* Exercise instructions:
- A) Reproduce the stretch of the text on discrete random variables from "To describe the" through "in a table.", word for word.
- B) Carry on the text on discrete random variables from the point where it ends.

* Excerpt to read:
┌──

Discrete random variables

A discrete random variable is a type of random variable that can take on a countable set of distinct values. Common examples include the number of children in a family, the outcome of rolling a die, or the scores awarded in a gymnastics competition.

To describe the behaviour of a discrete random variable, we use a probability distribution. A probability distribution lists all the possible values the variable can take along with the probability of each value occurring. The probabilities must be between 0 and 1, and their total must add up to 1.


Use this page to revise the following concepts relating to discrete random variables:


Displaying discrete random variables

Probability distributions are used to organise and display the outcomes and probabilities of discrete random variables. This makes it easier to see all possible outcomes and their associated probabilities at a glance.

For example, the sample space for rolling a six-sided die is 1, 2, 3, 4, 5 and 6. If we let \(X\) be the roll, and \(x\)  represent the outcomes, the distribution can be represented in a table.

\( x\) \(1 \) \( 2\) \( 3\) \(4 \) \(5 \) \( 6\)
\(\Pr(X=x) \) \( \frac{1}{6}\) \( \frac{1}{6}\) \( \frac{1}{6}\) \( \frac{1}{6}\) \( \frac{1}{6}\) \( \frac{1}{6}\)

This table represents a discrete probability function, which shows the probability associated with each possible value of a discrete random variable.

Such distributions can also be displayed graphically, to make patterns and comparisons easier to see.

For example, if 20 people were asked how many pets they own, 4 people said no pets, 8 people said 1 pet, 6 people said 2 pets and 2 people said 3 pets. If one person is selected at random from the 20 people, the probabilities of the sample space can be represented as a graph called a probability mass function.

Probability mass function (PMF) graph showing discrete values of a random variable X on the horizontal axis and corresponding probabilities on the vertical axis. Red dashed vertical lines indicate the probability for each value of X. The probabilities are highest around the middle values and lower at the extremes, suggesting a binomial-like distribution.

As the distribution accounts for all possible outcomes, the sum of all probabilities for \(x\) must equal \(1\). That is,

\[0 \leq \Pr(x) \leq 1\] \[\sum \Pr(x)=1\]

The Mean

The mean is a measure of the long-term average result of a chance event if it were repeated many times. It may also be called the expected value, as gives a sense of what outcome you would "expect" on average over a large number of trials.

To find the mean for discrete random variables, multiply each possible outcome by its probability, and then sum these products.

\[\begin{align} \mu= E\left(X\right)&=\sum_{i=1}^{n}{x_ip_i}\\ &=x_1p_1{+x}_2p_{2}+\ldots+x_np_n  \end{align}  \]

Where:

  • \( \mu \) is the population mean (expected value of the random variable \( X \)

└──

(Dataset rows)
┌──

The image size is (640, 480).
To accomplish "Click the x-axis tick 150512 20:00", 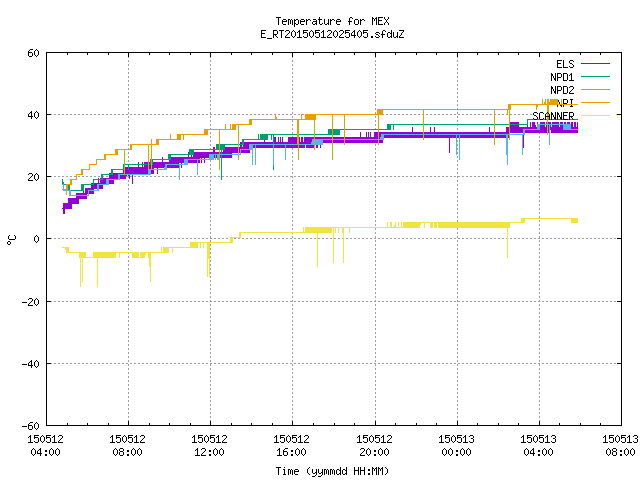I will pyautogui.click(x=374, y=446).
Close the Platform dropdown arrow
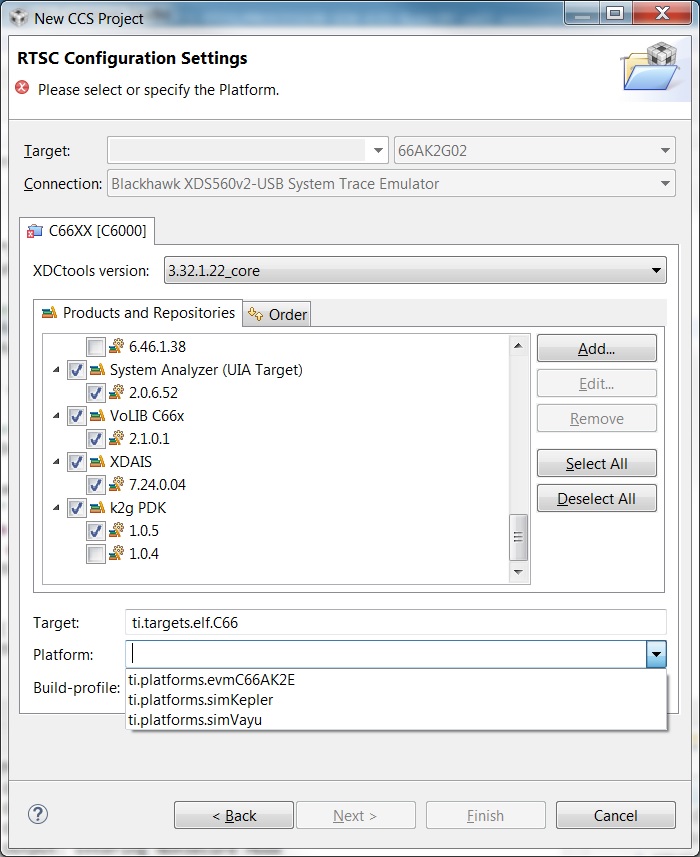700x857 pixels. click(x=656, y=655)
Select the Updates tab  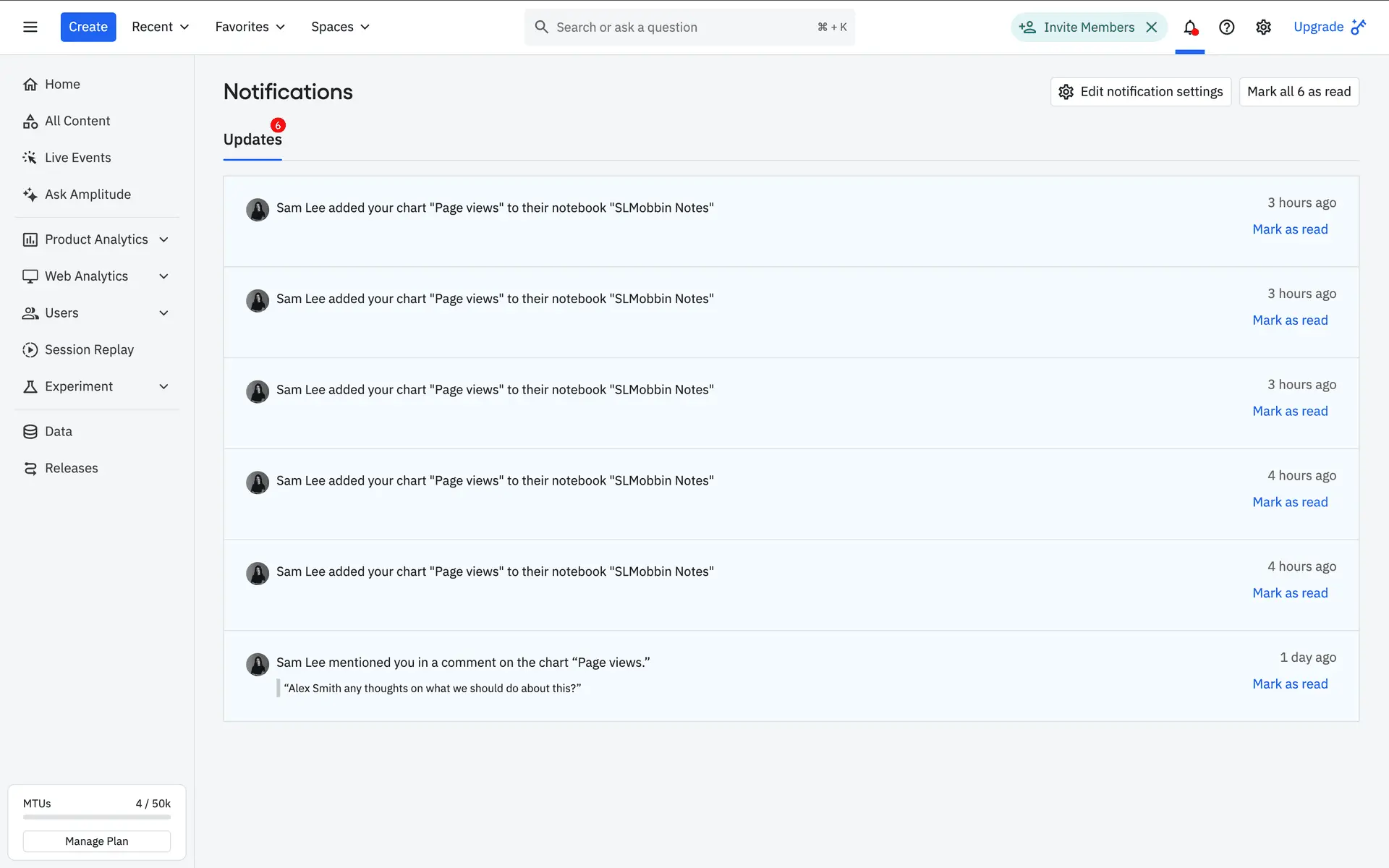coord(252,140)
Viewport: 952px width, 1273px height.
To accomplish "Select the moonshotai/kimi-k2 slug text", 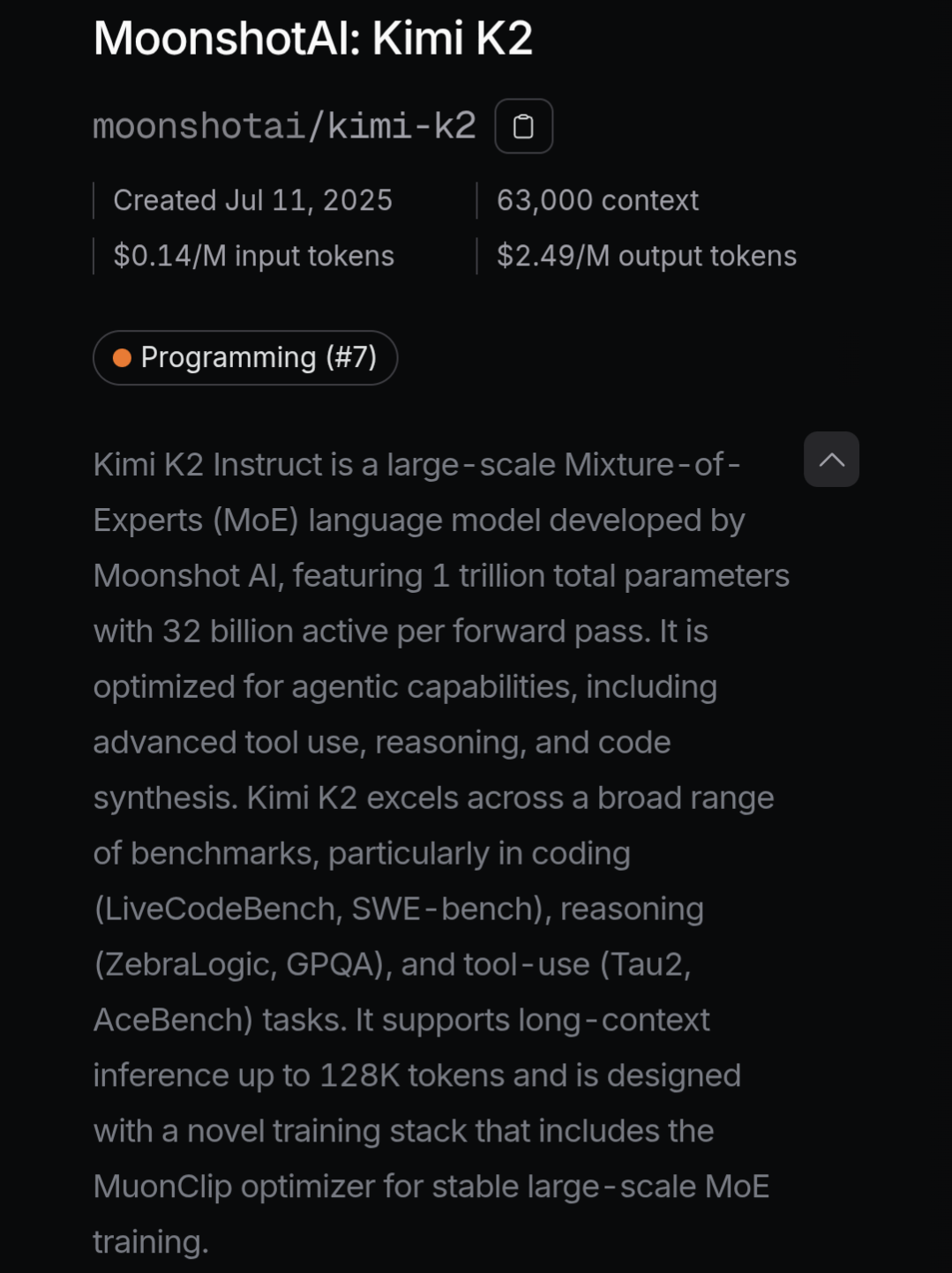I will [284, 126].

└──

* Written answers:
- A)
To describe the behaviour of a discrete random variable, we use a probability distribution. A probability distribution lists all the possible values the variable can take along with the probability of each value occurring. The probabilities must be between 0 and 1, and their total must add up to 1.


Use this page to revise the following concepts relating to discrete random variables:


Displaying discrete random variables

Probability distributions are used to organise and display the outcomes and probabilities of discrete random variables. This makes it easier to see all possible outcomes and their associated probabilities at a glance.

For example, the sample space for rolling a six-sided die is 1, 2, 3, 4, 5 and 6. If we let \(X\) be the roll, and \(x\)  represent the outcomes, the distribution can be represented in a table.

- B)
  • \( E(X) \) is the the expected value of the random variable \( X \)
  • \( x_i \) is the the \( {\text{i-th}\) outcome value that \( X \) can take
  • \( p_i \) is the probability associated with \( x_i \), i.e., \( \Pr(X = x_i) \)

Worked Example

Calculate the mean outcome of rolling a fair six-sided die.

The possible outcomes are \(\{1,2,3,4,5,6\}\), each with a probability of \(\frac{1}{6}\). We can then calculate the expected value as

\[\begin{align} E\left(X\right)&=\left(1\times\frac{1}{6}\right)+\left(2\times\frac{1}{6}\right)+\left(3\times\frac{1}{6}\right)+\left(4\times\frac{1}{6}\right)+\left(5\times\frac{1}{6}\right)+\left(6\times\frac{1}{6}\right) \\ &=3.5  \end{align}  \]

Variance and Standard Deviation

Variance and standard deviation are measures of how spread out the values of a probability distribution are from the mean. They help quantify the variability in the outcomes of a random variable.

The variance of a random variable \(X\), denoted \(VAR(X)\) measures the average of the squared differences between each outcome and the mean. In other words, it tells us how far the values of \(X\) tend to deviate from the expected value on average.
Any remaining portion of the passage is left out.